# What do you feed your sticks in winter?



## RoachGirlRen (Oct 18, 2007)

I have two young vietnamese stick insects. They've been thriving for a few months now (have nearly doubled in size!) on fresh oak and maple leaves. Well, obviously those are soon going to be in short supply in light of winter coming to the north east US, so I want to get them habituated to something else. I have a large amount of leaves vacuum sealed and frozen, but having a plan B would be nice too. So, what do you feed YOUR viet sticks in winter? The breeder said they'd eat Romaine Lettuce, but they didn't seem to love it when I introduced it to them shortly after purchase. Would they eat Kale or Collard Greens, which are a little thicker and more leaf-like? I have a ton of that in the house. How about baby spinach? Any tips appreciated!


----------



## Ted (Oct 18, 2007)

get several host plants and keep that going.


----------



## ScorpDemon (Oct 18, 2007)

I have heard privet leaves work well, but have never kept any sticks, so I dunno.


----------



## Mr. Mordax (Oct 19, 2007)

They'll eat dried leaves over the winter, but you need to give them supplimental moisture (they'll eat romaine too, but they won't grow while feeding on it).

By the way, never say that you have sticks on here if you also say you live in the US.  Just a heads-up from your friendly neighborhood government.


----------



## RoachGirlRen (Oct 19, 2007)

I believe vietnamese sticks are legal depending on state legislation, but transportation over state lines is not without a USDA permit. Not 100% sure, but there's nothing on my state's books about them that I can find, and most sites only mentioned transport being illegal and _some_ states having bans. Many southern states seem to have restrictions or bans on them. I see a TON at expos in my state, so I don't think they're illegal here... but then again, wouldn't be the first time I saw something restricted at an expo.


----------



## arachnocat (Oct 19, 2007)

Any stick insects not native to your state are illegal to keep in the US. It's not just a state ban. I've seen them sold at reptile shows here too but they're still illegal. It's too bad. Stick bugs are cool


----------



## Atrax robustus (Oct 19, 2007)

Not sure if yours will take this or if it grows where you live but my Eurycantha calcarata would happly munch on Quercus ilex the Evergreen, Holm or Holly Oak.
AR


----------



## RoachGirlRen (Oct 19, 2007)

Wow, that's horrid - I had no idea. I try to be very respectful of the laws regarding exotics keeping. Where do you find info on legislation? Because a scan of my state laws said nothing, and when I googled the legality of this species, I only got info on state restrictions. I want to make sure nothing like this happens again!


----------



## Mr.

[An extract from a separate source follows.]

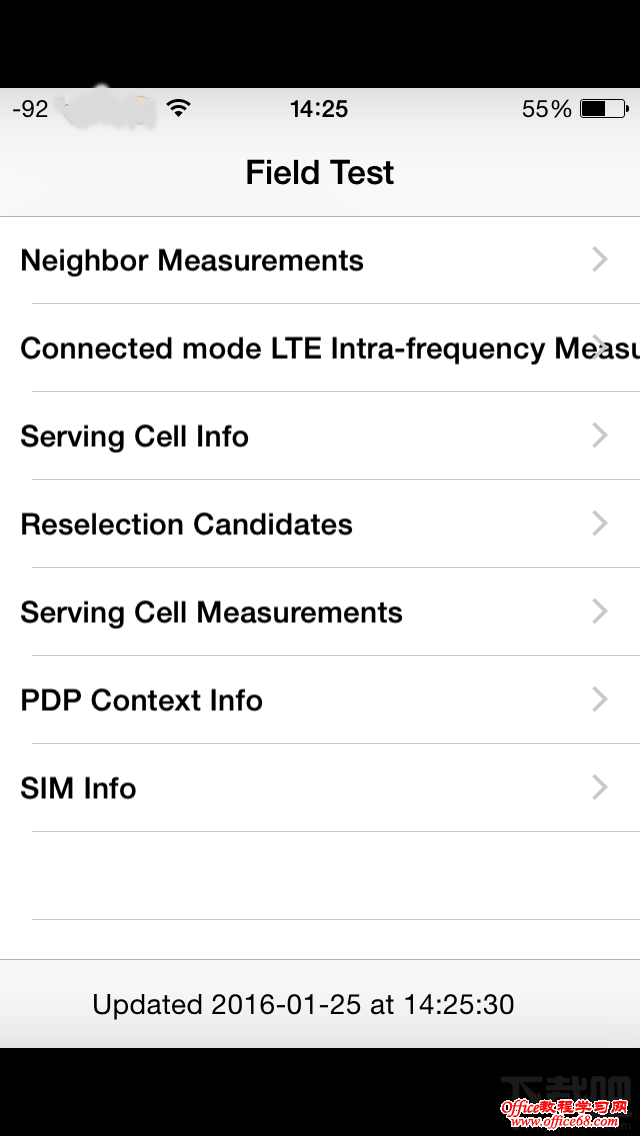Tap the Updated 2016-01-25 timestamp footer
This screenshot has width=640, height=1136.
(x=304, y=1004)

Mordax (Oct 19, 2007)

If you don't tell anyone, you're safe -- but the USDA watches these boards (I've been "interrogated" over a misunderstanding before).  Just be careful is all.

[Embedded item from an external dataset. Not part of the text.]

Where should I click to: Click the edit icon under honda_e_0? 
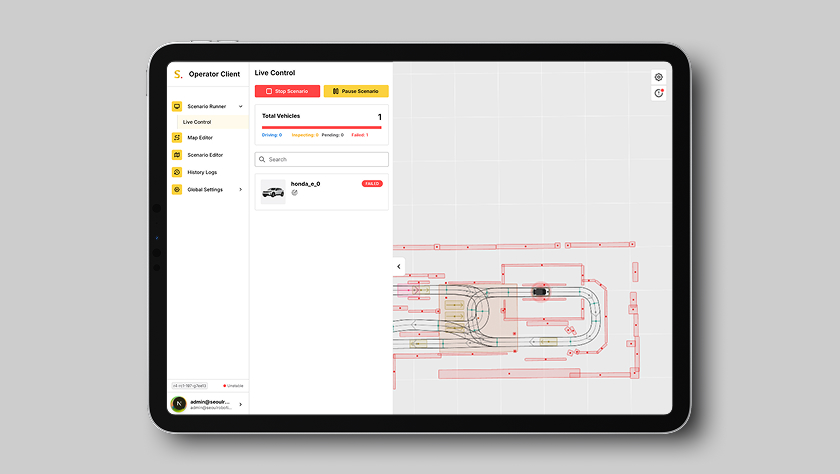(294, 193)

And they (the USDA) admits that there website is sorely lacking in information regarding the legality of various exotics.  It's almost impossible to find the exact rules.  Most of us have found out through other people's brushes with government agencies.


----------



## RoachGirlRen (Oct 19, 2007)

Heh, maybe I should ask a mod to delete this topic then. rofl.


----------



## Matt K (Oct 19, 2007)

RoachGirlRen said:


> Wow, that's horrid - I had no idea. I try to be very respectful of the laws regarding exotics keeping. Where do you find info on legislation? Because a scan of my state laws said nothing, and when I googled the legality of this species, I only got info on state restrictions. I want to make sure nothing like this happens again!


Please refer to this site for the rules:  www.aphis.usda.gov


----------



## radjess331 (Oct 27, 2007)

you can feed them rose leafs


----------



## thedude (Oct 27, 2007)

pyrachantha and if your lucky maybe some romaine lettuce


----------



## Louise E. Rothstein (Oct 29, 2007)

I used to keep sticks.
They ate leaves from my organic African violets.

P.S. 
I find that the same politicos who banned sticks and leaf insects have also  banned many vertebrates... often for equally wrongheaded reasons.

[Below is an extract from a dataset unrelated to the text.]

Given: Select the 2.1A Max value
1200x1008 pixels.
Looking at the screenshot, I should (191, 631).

We need to locate our fellow fanciers.
No matter how "different" their animals may appear to be we all face the
very same problems...with the very same people.

P.P.S. Combined groups could afford the class action suit(s) we may need 
in order to point out that both arbitrary "laws" and "unreasonable searches and seizures" are contrary to the Constitution of the United States.


----------



## mr.wilderness (Oct 29, 2007)

Well I hope something is done soon, for I fear that one day in the not too distant future that silly ban will extend to all exotics, and then _everyone _ in the hobby will have something to whine about :8o


----------